------ ENTRIES SUPPLIED
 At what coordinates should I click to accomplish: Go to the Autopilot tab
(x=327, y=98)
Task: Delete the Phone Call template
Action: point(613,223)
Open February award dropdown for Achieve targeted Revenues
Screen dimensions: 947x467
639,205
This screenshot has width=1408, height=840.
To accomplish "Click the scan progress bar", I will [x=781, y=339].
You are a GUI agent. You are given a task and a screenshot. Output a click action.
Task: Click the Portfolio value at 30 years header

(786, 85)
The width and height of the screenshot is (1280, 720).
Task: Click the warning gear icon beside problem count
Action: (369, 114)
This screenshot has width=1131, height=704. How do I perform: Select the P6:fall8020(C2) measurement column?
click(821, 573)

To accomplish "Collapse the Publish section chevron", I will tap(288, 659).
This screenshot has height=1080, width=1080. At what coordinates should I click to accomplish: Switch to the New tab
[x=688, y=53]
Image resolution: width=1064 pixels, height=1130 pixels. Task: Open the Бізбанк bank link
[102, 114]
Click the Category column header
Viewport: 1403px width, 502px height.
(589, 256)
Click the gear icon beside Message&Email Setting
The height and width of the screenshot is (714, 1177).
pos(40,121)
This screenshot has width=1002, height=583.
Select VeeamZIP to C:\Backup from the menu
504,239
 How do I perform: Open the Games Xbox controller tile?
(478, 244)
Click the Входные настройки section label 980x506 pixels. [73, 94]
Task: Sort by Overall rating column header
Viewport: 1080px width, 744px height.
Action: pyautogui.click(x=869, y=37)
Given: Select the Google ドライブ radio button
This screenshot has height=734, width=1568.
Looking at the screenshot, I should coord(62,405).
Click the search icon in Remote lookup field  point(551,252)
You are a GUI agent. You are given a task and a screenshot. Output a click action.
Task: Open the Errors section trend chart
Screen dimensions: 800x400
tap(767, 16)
------------
**EXERCISE**
In the listing above, take the line containing "Task: Open the Errors section trend chart" as the start and write out every line through the last one exactly, with nothing added.

**RESPONSE AREA**
Task: Open the Errors section trend chart
Screen dimensions: 800x400
tap(767, 16)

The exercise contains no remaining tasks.